Le prime vere proposte di viaggi con equipaggio verso altre stelle avvennero all’inizio del 1900. Negli anni ’20, il genetista britannico-indiano JBS Haldane azzardò che, se l’umanità dovesse mai sistemare altri sistemi stellari, il suo futuro – migrando da sole a sole – potrebbe durare decine di trilioni di anni. Ha avvertito che se rimaniamo legati alla Terra, il nostro intero futuro sarebbe solo una frazione evanescente di questo. Haldane ha visto che gli umani potrebbero vivere proprio all’inizio della storia umana e che i loro migliori risultati potrebbero trovarsi davanti, se avessero lasciato il loro luogo di nascita. Ma altri sono stati scettici. Nel 1962, CS Lewis predisse che il viaggio interplanetario avrebbe semplicemente stabilito un “nuovo colonialismo”.

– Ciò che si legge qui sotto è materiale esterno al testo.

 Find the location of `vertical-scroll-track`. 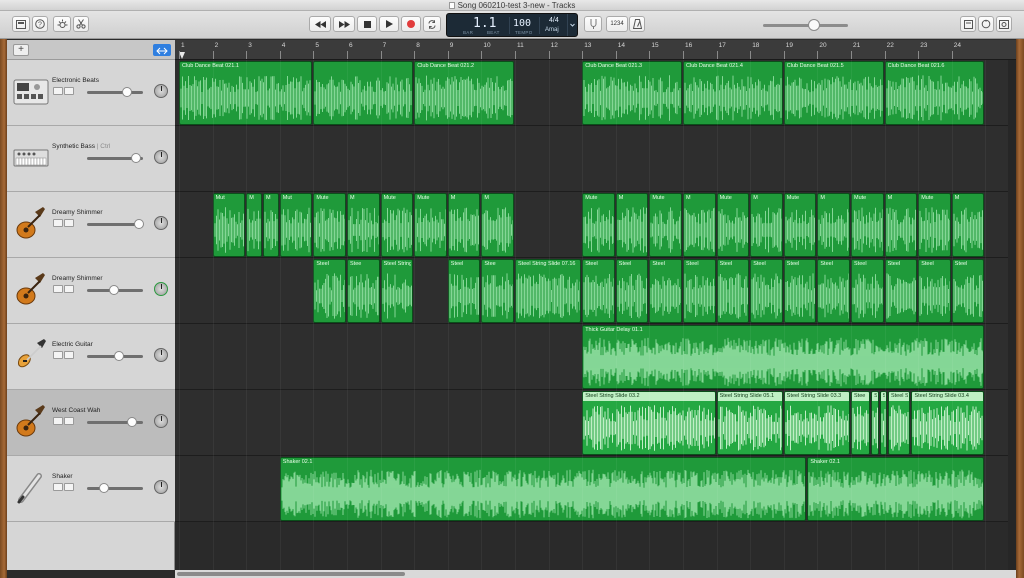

Negli anni ’60, la questione se ci fosse vita nel nostro vicinato cosmico veniva finalmente messa alla prova. Le antenne paraboliche perlustravano i cieli alla ricerca di segnali di altre civiltà. La ricerca non ha trovato nulla; solo silenzio. A differenza della generazione di Wells, gli scienziati ora sanno che non ci sono civiltà avanzate su Marte. La possibilità che siamo l’unica civiltà nella Via Lattea – e persino l’intero universo osservabile – è stata saldamente stabilita. L’esplorazione dello spazio non è un “nuovo colonialismo”, nell’accezione comune del termine, perché almeno all’interno del nostro sistema solare, ovunque ci sistemeremo sarà privo di vita complessa.
Dalla creazione delle armi nucleari, l’estinzione umana non è più stata una prospettiva lontana come il sole morente che turbava i fisici precedenti. I missili nucleari in grado di distruggere la nostra specie hanno reso questa minaccia imminente e antropica. In questo precario contesto post-nucleare, scrittori e pensatori come Isaac Asimov e Stephen Hawking hanno suggerito che, se ci preoccupiamo di salvaguardare l’umanità, potrebbe esserci una corsa per colonizzare Marte.
Ma nell’immediato, abbiamo urgente bisogno di affrontare rischi estremi come la crisi climatica, i virus emergenti e la possibilità di agenti patogeni ingegnerizzati. Questo non solo migliorerebbe la vita dei vivi, ma salverebbe anche la vita di tutti coloro che potrebbero venire dopo di loro. Attualmente sono solo astronauti o miliardari come Musk e Bezos che sono in grado di uscire fugacemente dall’atmosfera terrestre. È vero che un giorno la Terra diventerà inabitabile man mano che il nostro sole invecchia, e che l’universo più ampio rimarrà potenzialmente in grado di supportare la vita complessa per eoni oltre questo.
Tuttavia, se gli umani avranno mai la possibilità di abitare altri pianeti dipende interamente dalle azioni delle persone che sono attualmente in vita. Per questo motivo, la nostra priorità immediata dovrebbe essere salvaguardare il nostro ambiente e garantire che tutti siano protetti da rischi estremi.
Abbiamo creato i mezzi per distruggere noi stessi e stiamo presiedendo al collasso del nostro ambiente, ma non abbiamo sviluppato le istituzioni o la saggezza collettiva per impedirlo. Prima che gli esseri umani inizino a intraprendere grandi progetti multigenerazionali come raggiungere le stelle, proteggere le persone da questi rischi estremi è un compito urgente per il presente, conclude Thomas Moynihan.